Theo Inglis has been thinking about mid-century modern graphic design for quite some time now. The writer and designer’s latest work, handily titled Mid-Century Modern Design sees the RCA graduate returning to a site of previous academic pilgrimage.
“Its genesis was actually a dissertation I wrote on the same subject back when I was doing my BA,” Theo says. “At the time I’d noticed a lot of designers and illustrators citing ‘mid-century modern’ as an influence, which made me want to dig deeper into what they meant by it, why it was suddenly so popular and the factors that influenced the graphic aesthetic of the original mid-century designers.”
Somewhat surprisingly for someone who’s just penned a book-length treatise on the concept, Theo says he’s wrestled with the term “mid-century modern”, describing it as “a retrospective invention,” that is, “like all historical categories,” open to almost limitless interpretation.

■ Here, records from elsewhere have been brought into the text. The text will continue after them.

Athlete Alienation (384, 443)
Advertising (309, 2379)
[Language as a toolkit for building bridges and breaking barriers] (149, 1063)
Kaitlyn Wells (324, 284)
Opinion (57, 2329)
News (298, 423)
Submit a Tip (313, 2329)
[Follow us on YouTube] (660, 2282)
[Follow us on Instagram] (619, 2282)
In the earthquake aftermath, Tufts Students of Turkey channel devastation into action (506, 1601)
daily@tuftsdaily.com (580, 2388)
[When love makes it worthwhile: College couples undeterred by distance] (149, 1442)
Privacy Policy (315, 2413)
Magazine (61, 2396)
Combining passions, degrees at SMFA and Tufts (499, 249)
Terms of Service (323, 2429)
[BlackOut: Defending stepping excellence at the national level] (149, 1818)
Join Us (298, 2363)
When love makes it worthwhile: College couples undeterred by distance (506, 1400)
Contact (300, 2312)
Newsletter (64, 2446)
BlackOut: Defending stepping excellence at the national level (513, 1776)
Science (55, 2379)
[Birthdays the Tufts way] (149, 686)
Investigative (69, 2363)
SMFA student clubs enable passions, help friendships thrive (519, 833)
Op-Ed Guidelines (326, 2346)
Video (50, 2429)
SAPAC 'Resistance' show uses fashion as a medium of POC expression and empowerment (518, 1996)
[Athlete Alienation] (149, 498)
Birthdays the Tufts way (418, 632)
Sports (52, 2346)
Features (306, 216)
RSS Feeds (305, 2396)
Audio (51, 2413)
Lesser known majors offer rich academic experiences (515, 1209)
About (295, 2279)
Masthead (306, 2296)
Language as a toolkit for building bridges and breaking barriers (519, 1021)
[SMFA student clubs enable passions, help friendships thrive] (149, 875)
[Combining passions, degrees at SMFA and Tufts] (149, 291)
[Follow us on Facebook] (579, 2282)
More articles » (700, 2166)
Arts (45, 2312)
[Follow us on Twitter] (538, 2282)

Compiling a vast array of record sleeves, book covers, posters, and adverts, Theo turns that interpretive spirit to his advantage, curating a comprehensive overview of an aesthetic moment which tended – in a display of post-war positivity – toward the “playful, bold, and colourful.”
When pushed, politely of course, Norwich-based Theo -– who regularly designs gorgeous poetry pamphlets for South London literary collective Clinic, and also had a huge hand in the creation of British Rail Designed: 1948-97 a masterpiece of rail writing if there ever was one – notes that we can begin to work towards a concrete definition of mid-century modernism by considering the “increasing ascendency of photography, the combination of text, illustration and photography into one integrated ‘image’,” as a major hallmark of what makes a work mid-century.

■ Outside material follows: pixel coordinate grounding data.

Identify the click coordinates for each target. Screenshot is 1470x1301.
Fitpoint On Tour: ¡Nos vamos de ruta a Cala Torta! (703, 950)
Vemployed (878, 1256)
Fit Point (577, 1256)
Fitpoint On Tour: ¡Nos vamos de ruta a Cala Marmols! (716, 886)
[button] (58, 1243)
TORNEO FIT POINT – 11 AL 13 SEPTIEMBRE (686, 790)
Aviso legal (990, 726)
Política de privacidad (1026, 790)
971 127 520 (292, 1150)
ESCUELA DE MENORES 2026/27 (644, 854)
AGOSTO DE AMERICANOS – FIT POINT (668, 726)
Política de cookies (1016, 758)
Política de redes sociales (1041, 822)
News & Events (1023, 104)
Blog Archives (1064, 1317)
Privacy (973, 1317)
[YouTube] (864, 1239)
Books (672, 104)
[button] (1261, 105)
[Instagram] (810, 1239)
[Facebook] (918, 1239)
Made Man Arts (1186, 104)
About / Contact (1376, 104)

He goes on to say that: “The kind of work I’m showing in the book is also complicated in terms of the modernism vs post-modernism overview of design history, most of the designers included would have called themselves modernists, but were producing work that is very different from the rigid, grid-based graphic design against which post-modernism rebelled.”
No mere assemblage of imagery – and given the strength of work on display, it wouldn’t necessarily be a shame if this was all that Mid-Century Modern Graphic Design was – the book can be read as an extension not just of Theo’s undergraduate work, but as a solidification of everything he learned on the MA in critical writing programme he graduated from last summer.

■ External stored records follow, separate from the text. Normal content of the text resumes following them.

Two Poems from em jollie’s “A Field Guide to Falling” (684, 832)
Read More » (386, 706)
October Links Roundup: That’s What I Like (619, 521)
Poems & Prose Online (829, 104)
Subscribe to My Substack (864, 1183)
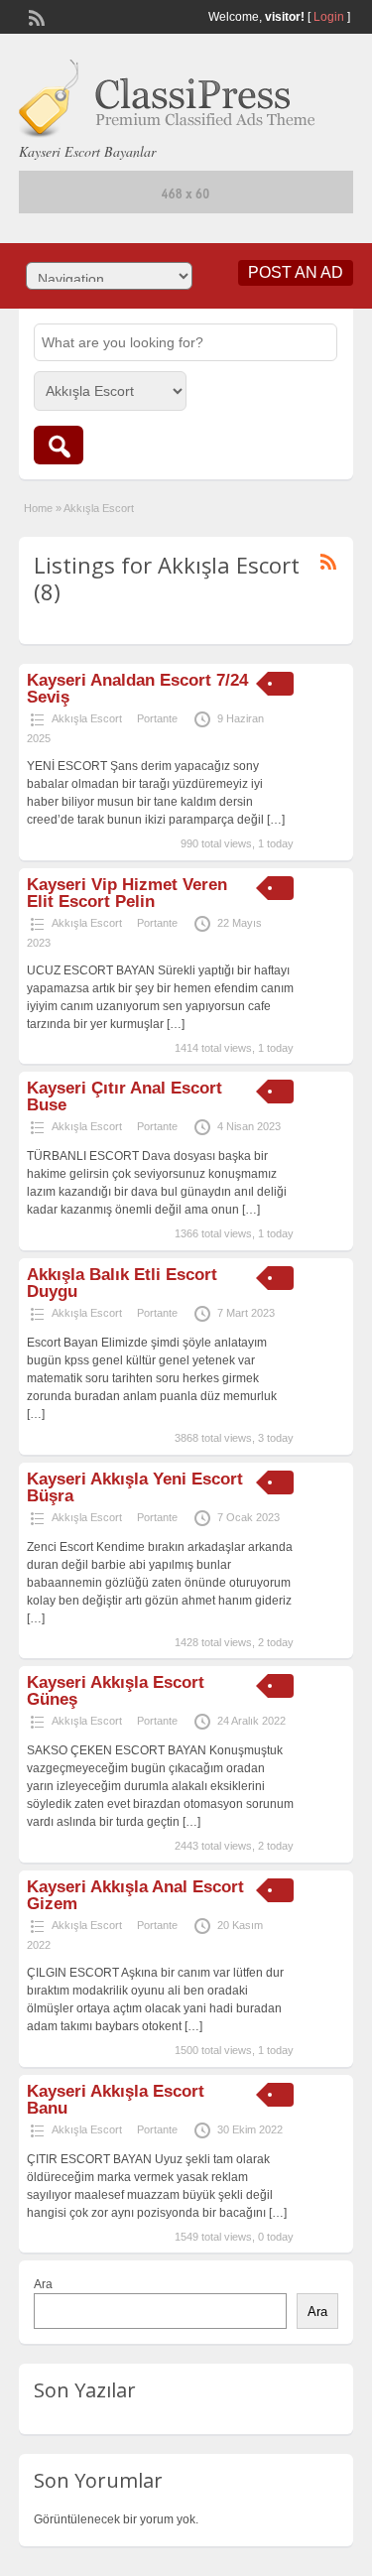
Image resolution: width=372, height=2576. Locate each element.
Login (328, 17)
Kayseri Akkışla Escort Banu (115, 2100)
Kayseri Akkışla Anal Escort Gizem (135, 1895)
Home (38, 508)
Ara (43, 2284)
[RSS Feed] (35, 16)
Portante (157, 718)
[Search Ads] (58, 445)
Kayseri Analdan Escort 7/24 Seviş (137, 689)
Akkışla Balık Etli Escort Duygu (122, 1283)
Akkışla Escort (87, 718)
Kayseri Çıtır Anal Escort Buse (124, 1096)
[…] (276, 820)
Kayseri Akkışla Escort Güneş (115, 1691)
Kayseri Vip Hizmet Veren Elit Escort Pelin (127, 893)
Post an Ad (295, 272)
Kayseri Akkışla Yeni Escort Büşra (135, 1487)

Crucial to this was ensuring that he produced a text that supported and complemented an “accessible graphic design book that explained how and why the graphics of a specific era look the way they do.” One of those rare books that’ll give the layperson a formal education and still entice the self-professed experts, Mid-Century Modern Graphic Design has got INT wanting to invest in a time machine ASAP, journeying back to a cheerier and more colourful past.